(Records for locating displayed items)
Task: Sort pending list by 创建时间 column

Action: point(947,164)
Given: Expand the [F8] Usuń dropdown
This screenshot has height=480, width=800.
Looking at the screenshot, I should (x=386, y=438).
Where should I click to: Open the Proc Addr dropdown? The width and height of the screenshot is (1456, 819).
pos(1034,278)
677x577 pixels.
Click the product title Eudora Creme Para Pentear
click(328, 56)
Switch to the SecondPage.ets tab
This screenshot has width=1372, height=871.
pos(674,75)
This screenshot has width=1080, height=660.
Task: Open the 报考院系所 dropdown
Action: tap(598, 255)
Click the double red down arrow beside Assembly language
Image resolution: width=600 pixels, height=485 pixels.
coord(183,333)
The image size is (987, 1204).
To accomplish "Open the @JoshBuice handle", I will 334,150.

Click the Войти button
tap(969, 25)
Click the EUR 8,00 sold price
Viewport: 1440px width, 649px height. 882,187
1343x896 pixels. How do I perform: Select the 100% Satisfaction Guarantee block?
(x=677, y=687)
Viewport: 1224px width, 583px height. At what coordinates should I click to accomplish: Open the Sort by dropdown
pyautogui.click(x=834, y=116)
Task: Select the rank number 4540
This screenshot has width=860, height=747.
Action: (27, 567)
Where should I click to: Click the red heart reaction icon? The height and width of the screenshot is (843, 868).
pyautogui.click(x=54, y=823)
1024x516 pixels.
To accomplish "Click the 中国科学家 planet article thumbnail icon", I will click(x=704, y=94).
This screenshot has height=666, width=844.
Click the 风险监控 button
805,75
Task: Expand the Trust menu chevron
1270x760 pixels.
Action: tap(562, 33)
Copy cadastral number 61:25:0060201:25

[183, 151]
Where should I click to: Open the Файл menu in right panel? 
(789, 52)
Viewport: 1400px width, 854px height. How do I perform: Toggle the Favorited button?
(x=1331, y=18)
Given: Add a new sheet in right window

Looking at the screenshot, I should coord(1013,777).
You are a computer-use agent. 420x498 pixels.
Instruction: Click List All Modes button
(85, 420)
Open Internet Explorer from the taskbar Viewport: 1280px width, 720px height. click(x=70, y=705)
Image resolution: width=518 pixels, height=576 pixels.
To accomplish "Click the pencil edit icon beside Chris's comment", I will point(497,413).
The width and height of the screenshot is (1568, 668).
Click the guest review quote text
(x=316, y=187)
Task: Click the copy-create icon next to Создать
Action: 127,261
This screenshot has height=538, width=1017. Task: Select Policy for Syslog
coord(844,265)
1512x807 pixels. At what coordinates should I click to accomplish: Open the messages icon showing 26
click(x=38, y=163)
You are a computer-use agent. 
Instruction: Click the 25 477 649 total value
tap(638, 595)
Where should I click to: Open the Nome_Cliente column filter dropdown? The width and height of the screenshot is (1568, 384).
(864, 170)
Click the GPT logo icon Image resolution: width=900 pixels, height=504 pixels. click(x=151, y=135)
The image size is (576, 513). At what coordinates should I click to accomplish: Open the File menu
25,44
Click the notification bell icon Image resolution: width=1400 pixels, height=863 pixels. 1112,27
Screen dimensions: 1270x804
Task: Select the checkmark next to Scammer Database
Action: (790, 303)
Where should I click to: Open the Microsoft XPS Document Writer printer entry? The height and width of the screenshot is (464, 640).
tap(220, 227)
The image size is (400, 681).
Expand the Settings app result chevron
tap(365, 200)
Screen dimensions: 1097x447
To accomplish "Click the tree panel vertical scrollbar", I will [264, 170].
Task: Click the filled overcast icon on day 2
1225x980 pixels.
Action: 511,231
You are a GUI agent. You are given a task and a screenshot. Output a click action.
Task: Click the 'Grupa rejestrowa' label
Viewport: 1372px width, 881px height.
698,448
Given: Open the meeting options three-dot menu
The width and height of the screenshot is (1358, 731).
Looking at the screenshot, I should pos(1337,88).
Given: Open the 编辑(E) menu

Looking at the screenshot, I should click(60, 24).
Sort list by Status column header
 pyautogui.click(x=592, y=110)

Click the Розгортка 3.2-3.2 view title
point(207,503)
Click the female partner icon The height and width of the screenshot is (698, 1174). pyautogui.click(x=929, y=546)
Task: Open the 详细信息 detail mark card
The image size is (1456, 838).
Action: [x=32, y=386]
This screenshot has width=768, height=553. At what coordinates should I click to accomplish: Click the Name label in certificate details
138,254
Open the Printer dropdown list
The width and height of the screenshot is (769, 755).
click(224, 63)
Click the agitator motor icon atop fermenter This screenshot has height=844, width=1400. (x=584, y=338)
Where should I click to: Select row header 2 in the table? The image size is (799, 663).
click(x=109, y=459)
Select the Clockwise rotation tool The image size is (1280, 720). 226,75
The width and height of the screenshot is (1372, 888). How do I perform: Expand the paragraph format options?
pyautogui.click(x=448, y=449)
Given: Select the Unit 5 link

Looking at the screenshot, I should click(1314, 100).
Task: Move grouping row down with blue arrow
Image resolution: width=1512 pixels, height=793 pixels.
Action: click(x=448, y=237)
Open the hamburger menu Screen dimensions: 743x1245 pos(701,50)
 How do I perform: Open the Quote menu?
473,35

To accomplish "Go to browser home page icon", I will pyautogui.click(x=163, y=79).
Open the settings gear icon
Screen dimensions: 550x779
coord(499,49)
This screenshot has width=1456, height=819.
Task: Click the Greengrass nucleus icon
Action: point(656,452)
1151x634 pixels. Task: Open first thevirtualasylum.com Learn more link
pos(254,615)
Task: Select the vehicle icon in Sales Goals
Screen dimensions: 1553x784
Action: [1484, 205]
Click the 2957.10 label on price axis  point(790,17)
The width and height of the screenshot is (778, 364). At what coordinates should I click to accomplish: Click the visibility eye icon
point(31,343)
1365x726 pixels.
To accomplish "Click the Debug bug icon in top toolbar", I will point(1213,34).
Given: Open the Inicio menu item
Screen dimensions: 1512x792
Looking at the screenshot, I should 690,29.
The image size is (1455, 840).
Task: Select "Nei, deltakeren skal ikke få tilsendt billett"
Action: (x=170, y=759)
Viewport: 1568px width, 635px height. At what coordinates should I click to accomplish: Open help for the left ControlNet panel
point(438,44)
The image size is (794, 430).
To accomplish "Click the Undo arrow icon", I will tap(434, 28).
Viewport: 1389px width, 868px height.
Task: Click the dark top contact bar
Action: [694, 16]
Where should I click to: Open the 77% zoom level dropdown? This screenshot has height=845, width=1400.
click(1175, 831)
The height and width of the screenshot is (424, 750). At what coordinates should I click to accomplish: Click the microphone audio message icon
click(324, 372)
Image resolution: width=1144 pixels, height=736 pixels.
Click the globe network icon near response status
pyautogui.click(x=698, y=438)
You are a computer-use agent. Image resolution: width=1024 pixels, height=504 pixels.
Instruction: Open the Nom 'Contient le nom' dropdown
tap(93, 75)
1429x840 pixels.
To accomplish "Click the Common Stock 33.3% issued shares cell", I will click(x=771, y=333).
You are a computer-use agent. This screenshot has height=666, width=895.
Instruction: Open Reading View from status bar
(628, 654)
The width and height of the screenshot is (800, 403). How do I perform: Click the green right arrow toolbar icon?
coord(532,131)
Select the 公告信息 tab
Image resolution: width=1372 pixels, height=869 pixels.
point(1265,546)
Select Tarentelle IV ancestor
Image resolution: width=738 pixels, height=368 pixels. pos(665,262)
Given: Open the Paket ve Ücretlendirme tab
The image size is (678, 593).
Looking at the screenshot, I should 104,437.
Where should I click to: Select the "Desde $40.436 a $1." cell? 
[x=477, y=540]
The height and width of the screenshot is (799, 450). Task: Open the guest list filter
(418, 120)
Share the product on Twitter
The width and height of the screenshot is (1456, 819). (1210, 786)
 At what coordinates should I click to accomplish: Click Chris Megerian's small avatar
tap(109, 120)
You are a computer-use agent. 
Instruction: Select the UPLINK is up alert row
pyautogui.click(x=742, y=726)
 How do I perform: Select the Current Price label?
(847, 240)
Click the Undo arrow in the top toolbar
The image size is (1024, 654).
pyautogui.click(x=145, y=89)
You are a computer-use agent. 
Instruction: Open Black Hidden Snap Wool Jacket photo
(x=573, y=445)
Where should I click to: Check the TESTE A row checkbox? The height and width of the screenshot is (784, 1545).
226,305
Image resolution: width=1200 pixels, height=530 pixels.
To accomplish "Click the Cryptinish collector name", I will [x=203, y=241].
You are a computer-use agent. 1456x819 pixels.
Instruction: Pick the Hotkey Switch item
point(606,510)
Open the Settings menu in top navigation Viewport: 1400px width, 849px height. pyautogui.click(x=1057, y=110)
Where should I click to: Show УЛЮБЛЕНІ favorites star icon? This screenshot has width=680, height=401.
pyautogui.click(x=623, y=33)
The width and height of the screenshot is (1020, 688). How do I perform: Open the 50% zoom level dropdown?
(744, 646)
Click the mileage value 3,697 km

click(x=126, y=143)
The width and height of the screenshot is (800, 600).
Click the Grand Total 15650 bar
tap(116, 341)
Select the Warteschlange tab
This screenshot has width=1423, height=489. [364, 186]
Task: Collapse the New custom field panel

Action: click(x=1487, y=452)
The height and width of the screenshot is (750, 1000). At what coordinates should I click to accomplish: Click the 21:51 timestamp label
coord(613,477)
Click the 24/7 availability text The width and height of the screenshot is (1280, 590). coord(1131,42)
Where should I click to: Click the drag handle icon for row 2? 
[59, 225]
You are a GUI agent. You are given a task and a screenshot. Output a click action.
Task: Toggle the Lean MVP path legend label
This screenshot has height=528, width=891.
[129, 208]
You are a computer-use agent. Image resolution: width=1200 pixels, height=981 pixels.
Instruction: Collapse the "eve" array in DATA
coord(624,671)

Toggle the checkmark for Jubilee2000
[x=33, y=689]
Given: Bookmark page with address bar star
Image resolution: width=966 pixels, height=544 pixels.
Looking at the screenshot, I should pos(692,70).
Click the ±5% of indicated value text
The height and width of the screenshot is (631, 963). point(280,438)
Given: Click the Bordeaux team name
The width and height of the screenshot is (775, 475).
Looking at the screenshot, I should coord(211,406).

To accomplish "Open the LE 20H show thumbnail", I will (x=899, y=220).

- WHAT THIS TASK INVOLVES:
Rewrite the lines from the one with "Toggle the checkmark for Jubilee2000" to the one with "Looking at the screenshot, I should pos(692,70).", substituting "checkbox" for "checkmark" and leaving everything else as it is.

- TASK OUTPUT:
Toggle the checkbox for Jubilee2000
[x=33, y=689]
Given: Bookmark page with address bar star
Image resolution: width=966 pixels, height=544 pixels.
Looking at the screenshot, I should pos(692,70).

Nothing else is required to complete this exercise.